We are now just days away from what must feel like a bit of déjà vu for both Ken Holland and fans of the Edmonton Oilers. While the situations are not exactly the same, the departures of Adam Larsson and Duncan Keith directly impact how the organization ultimately deals with fellow blueliner Tyson Barrie. For me, they got it wrong the first time around and it’s imperative that history doesn’t repeat itself.
When word broke of Larsson’s decision to ink a four-year deal and become an inaugural member of the Seattle Kraken, it put Holland in uncomfortable position. His response was immediate, in re-signing Barrie and agreeing to a four-year deal with Cody Ceci on the very same day. It was a curious decision at the time and felt as if it was a panic move of sorts.

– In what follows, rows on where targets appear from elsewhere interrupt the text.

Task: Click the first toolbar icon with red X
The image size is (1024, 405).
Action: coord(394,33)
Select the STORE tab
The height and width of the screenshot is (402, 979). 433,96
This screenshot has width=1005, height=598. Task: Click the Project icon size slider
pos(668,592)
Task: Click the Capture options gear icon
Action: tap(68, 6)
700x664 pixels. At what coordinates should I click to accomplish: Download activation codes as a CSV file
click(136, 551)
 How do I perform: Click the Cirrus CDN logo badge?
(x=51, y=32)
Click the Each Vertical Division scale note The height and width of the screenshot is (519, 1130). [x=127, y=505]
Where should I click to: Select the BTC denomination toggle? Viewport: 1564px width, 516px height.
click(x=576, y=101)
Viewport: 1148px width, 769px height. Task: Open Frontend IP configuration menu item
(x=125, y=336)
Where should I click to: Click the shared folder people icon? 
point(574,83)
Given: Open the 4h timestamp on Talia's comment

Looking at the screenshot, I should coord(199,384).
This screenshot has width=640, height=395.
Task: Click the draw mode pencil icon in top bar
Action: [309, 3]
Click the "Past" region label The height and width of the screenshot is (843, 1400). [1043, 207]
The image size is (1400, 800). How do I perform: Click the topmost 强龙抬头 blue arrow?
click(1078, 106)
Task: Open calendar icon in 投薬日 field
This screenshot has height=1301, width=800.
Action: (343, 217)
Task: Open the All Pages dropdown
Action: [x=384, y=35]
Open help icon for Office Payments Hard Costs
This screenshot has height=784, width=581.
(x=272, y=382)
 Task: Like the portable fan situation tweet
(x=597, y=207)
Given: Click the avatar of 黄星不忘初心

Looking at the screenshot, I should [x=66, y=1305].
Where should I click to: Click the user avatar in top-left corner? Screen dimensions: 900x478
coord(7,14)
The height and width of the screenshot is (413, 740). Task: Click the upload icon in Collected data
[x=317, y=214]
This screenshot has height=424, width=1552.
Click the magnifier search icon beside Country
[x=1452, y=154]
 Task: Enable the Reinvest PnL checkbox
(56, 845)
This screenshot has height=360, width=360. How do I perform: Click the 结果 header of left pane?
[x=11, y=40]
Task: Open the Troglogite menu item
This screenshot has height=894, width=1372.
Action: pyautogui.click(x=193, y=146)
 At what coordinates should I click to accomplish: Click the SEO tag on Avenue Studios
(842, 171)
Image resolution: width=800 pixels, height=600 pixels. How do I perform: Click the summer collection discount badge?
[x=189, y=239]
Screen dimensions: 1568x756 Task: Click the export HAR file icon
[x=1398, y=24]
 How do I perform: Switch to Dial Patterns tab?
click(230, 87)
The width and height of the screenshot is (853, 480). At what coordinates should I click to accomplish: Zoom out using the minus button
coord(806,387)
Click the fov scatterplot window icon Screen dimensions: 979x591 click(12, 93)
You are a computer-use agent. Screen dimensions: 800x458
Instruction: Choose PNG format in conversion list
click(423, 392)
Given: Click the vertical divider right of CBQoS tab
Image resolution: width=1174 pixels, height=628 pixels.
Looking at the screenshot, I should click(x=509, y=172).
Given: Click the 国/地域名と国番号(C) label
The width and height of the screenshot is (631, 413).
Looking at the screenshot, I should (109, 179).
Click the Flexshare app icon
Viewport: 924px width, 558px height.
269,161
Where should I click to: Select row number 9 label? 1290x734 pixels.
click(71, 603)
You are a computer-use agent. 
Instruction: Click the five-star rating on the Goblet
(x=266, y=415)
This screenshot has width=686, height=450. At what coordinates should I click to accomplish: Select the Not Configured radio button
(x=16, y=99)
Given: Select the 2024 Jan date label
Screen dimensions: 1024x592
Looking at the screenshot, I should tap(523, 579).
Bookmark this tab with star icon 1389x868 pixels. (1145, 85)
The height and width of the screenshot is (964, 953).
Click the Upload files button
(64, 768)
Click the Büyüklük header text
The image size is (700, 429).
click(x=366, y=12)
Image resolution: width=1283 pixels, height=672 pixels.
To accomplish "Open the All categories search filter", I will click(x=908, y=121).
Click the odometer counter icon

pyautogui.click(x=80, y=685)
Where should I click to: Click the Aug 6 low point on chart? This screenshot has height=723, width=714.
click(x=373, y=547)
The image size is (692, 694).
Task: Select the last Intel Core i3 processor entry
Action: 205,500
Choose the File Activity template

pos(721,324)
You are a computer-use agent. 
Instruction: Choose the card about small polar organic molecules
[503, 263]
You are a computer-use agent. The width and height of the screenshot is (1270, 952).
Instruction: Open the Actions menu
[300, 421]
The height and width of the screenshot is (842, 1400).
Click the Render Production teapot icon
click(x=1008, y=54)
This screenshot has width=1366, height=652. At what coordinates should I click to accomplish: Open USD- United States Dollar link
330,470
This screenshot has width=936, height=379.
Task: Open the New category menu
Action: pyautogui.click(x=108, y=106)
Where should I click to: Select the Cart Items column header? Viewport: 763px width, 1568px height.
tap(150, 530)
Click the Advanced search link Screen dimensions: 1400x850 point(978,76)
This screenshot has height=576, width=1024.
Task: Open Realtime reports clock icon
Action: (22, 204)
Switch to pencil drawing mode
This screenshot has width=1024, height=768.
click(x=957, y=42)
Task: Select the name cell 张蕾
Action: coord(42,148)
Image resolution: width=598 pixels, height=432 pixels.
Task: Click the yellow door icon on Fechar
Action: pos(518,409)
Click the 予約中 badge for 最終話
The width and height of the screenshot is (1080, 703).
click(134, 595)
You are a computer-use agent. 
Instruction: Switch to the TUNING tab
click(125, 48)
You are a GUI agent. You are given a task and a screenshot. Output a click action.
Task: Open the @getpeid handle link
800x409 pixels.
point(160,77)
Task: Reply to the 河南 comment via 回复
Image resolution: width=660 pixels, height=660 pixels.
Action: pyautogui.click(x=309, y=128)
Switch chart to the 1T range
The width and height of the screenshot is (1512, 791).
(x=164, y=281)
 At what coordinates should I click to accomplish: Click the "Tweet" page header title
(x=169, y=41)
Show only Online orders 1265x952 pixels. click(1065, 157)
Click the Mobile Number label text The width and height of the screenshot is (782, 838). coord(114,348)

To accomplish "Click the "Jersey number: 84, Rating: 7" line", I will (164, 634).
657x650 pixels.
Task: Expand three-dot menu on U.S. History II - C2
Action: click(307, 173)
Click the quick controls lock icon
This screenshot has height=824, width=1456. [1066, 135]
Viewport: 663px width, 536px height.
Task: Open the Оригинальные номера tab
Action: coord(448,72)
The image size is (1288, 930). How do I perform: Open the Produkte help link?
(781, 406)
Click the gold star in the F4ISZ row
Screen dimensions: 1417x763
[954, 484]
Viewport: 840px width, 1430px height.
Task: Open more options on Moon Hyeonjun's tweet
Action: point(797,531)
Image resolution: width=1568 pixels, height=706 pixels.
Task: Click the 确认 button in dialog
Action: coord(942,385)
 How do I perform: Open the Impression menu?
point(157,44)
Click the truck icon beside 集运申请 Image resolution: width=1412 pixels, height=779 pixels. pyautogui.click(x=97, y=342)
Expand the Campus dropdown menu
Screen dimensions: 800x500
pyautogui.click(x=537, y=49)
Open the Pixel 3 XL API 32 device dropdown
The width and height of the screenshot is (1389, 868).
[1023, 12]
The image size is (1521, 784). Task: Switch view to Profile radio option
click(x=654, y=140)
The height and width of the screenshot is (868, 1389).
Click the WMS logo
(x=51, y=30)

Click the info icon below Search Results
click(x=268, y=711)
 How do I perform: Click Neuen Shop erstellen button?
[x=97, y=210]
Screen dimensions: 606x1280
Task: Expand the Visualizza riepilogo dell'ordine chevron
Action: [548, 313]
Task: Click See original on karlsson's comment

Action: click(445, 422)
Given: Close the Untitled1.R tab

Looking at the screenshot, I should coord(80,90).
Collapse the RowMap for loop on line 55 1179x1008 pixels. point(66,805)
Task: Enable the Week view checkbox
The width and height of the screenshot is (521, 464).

Though targeting Ceci was always part of the plan, making Barrie a priority the moment Larsson left was the perplexing piece of the equation. With due respect to the player, his skill-set wasn’t exactly the fit the Oilers were trying to fill. In fact, with youngster Evan Bouchard already on the roster, the argument could be made it was an exercise in redundancy.
Holland would never admit it but Larsson’s departure left him rattled. The thought of having to fill two spots on his blueline from outside the organization, instead of the one he had in mind, was a game he wanted no part of playing. It wasn’t an ideal fit and created an imbalance on the backend throughout the Oilers 2021-22 campaign.
Fast forward to the present day and we are standing at a similar crossroads of sorts. With Keith’s decision to retire all but confirmed, Holland has another tough call to make and it’ll be interesting to see how he handles it. However, to this point, what we are hearing from “connected” media, is Edmonton is leaning towards having Barrie come back for another season.
Prior to the Zach Kassian salary dump to the Arizona Coyotes and the aforementioned Keith situation, Barrie’s departure to help create more cap space was part of the master plan. In a perfect world, the Oilers would get all three and for some reason, it appears as though Holland is starting to get cold feet on pulling trigger to complete the trifecta.
With Bouchard set to take another step in his development, that what have to include an increased role on the power play, the need for Barrie becomes less and less. His ability to help on the man advantage is his greatest strength. When you take that away, you are left with a guy who doesn’t defend well, isn’t the best of skaters and is at best, a marginal puck mover.
Not sure about any of you but that is not what you pay a player $4.5 million to do. As a mainstay on a team’s power play, it’s a different story and that’s why Barrie has value on the trade market. And yet, the hesitancy to make the move from the Oilers end is still there. Would re-signing Brett Kulak make the decision easier? Probably but in actuality, one has nothing to do with the other.
Whatever direction Kulak decides to go, Holland should be looking to move Barrie while the opportunity exists in the market place. As we all know, making such a move in-season can be tricky because of the cap and teams having already gone in another direction. Options will be limited, whereas in the off-season, most teams are open to trying different things and change is easier to take on.
Again, with Keith set to exit stage left, the Oilers should be taking the approach of adding to a blueline of Darnell Nurse, Bouchard, Ceci and Philip Broberg. If Kulak can be one of those adds, great but if that doesn’t pan out, the goal does not change. In order for this backend to improve, the overall mix has to change and keeping Barrie around for the sake of it only complicates things.
Whether he wants to do it or not is of little consequence but Holland has no choice but to shift his mind-set. While he got some stuff right last summer, there is still plenty of work to be done and if he can’t fix the rest this time around (with a second consecutive off-season of cap space at his disposal), the Edmonton Oilers could be headed down a path no one in these parts want to see them go down.